After pretraining the DeepFM module using supervised contrastive learning, we discard the projection network and freeze the parameters that have already been trained in the DeepFM module during the subsequent classifier training.

3.2.3 Multi-layer Multi-head Self-Attention

Self-Attention [12] uses attention mechanism to calculate the value interaction between each value in the query and other values, and uses attention scores to show the degree of interaction between values.
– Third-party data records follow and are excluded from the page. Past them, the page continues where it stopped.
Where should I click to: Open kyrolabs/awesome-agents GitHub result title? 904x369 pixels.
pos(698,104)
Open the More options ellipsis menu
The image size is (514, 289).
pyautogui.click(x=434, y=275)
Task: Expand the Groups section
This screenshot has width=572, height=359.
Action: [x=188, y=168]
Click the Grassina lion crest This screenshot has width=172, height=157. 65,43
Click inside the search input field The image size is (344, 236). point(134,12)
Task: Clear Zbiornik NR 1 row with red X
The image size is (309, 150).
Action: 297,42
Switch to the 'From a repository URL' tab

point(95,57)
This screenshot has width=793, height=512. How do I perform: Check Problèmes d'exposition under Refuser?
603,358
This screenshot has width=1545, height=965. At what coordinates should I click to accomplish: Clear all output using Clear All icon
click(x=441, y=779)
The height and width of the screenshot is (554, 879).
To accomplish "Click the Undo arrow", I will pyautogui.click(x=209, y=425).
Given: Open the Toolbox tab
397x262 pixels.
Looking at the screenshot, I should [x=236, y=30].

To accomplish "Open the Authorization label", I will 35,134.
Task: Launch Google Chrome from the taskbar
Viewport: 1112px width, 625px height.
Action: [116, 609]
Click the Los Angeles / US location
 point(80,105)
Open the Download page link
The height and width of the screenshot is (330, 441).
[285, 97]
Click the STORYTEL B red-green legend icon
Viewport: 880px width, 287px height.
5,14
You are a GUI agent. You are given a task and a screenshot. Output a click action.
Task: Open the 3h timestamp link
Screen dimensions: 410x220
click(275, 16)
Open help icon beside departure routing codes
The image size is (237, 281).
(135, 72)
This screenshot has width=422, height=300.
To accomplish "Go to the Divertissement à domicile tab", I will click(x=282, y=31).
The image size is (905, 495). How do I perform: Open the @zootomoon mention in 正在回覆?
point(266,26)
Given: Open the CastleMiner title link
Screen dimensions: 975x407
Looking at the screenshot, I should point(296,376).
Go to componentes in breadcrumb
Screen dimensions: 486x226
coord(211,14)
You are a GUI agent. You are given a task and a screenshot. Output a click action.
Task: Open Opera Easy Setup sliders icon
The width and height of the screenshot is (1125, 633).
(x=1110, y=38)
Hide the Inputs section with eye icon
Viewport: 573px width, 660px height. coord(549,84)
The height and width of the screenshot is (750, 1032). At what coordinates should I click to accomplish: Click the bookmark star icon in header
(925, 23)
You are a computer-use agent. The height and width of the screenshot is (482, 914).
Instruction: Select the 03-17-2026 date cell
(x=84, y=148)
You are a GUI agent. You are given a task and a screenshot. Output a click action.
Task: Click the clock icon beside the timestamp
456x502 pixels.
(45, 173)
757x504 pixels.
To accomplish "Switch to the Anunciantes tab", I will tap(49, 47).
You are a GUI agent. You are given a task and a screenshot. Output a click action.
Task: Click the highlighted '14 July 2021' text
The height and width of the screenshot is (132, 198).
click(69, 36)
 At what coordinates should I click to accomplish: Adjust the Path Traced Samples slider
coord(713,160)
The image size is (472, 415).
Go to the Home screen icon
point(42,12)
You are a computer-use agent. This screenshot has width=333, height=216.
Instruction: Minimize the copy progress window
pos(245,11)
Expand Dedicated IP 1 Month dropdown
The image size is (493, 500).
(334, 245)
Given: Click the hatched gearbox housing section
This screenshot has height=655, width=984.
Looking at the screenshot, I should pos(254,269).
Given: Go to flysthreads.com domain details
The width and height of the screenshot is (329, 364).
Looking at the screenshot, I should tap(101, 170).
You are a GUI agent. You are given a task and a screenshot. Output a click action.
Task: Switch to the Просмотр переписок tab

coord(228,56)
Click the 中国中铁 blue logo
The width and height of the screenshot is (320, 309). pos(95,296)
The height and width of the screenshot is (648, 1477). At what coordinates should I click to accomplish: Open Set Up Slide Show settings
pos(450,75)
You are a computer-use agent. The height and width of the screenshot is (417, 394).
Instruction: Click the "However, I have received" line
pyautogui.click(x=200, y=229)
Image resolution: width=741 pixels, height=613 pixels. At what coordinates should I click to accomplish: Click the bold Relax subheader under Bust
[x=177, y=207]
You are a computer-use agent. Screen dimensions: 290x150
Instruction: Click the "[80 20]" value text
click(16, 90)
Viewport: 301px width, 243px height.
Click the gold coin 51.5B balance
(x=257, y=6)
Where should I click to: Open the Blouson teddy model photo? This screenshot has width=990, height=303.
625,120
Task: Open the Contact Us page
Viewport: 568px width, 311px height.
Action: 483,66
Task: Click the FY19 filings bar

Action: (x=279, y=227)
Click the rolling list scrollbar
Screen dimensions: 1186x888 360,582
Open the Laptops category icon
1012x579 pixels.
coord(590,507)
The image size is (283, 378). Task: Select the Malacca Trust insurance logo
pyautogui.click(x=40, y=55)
As shown in Fig. 2, each value in a query is encoded by the DeepFM encoder as a vector containing value interaction information. For simple self-attention, the representation matrix of a query will be mapped into \(Q (\text {Query})\), \(K (\text {Key})\) and \(V (\text {Value})\) matrices by three different mapping matrices \(W_\text {Q}\), \(W_\text {K}\) and \(W_\text {V}\). Similar to DeepFM, self-attention measures the correlation between values by calculating the inner product of Q and K, which can well retain the value interaction learned by the DeepFM encoder. We compute the matrix of outputs as:

$$\begin{aligned} \text {Attention}(Q, K, V) = {\text {softmax}}(\frac{Q \odot K^T}{\sqrt{d_K}})V \end{aligned}$$
(6)

where \(d_K\) is the dimension of each row vector in K, in order to prevent the result from being too large.

Multi-head attention is a combination of multiple self-attention structures, each head learning features in different representation spaces. A multi-head self-attention layer consists of a multi-head self-attention model and a feed-forward network, and the output of multi-head self-attention will pass through the feed-forward network to extract features.

3.2.4 Progressive Self-Knowledge Distillation

To increase the generalization performance of VIMC, we use a simple yet effective regularization method, namely Progressive Self-Knowledge Distillation (PSKD) [13]. PSKD enables the student model to distill its own knowledge, which means that the student becomes teacher itself. Specifically, PSKD utilizes the past predictions of the student model as a teacher to obtain more information during training. The details of this process can be seen in the right part of Fig. 2. Suppose that \(P_t^{stu}(x)\) is the prediction of the student model about the input x at the t-th epoch. Then, the objective at t-th epoch can be written as:

$$\begin{aligned} \begin{aligned} \mathcal {L}_{K D, t}(x, y)&=H\left( \left( 1-\alpha _{t}\right) y+\alpha _{t} P_{t-1}^{s t u}(x), P_{t}^{s t u}(x)\right) \\ H(y, p)&=\frac{1}{N} \sum _{i}-\left[ y_{i} \cdot \log \left( p_{i}\right) +\left( 1-y_{i}\right) \cdot \log \left( 1-p_{i}\right) \right] \end{aligned} \end{aligned}$$
(7)

where H is the binary cross-entropy loss function, \(\alpha _t\) is a hyperparameter that determines how much knowledge from the teacher (i.e., \(P_{t-1}^{stu}(x)\)) to be accepted, y is the hard target, and \((1-\alpha _t)y+\alpha _t P_{t-1}^{stu}(x)\) is the softening target for the input x in the t-th epoch of training.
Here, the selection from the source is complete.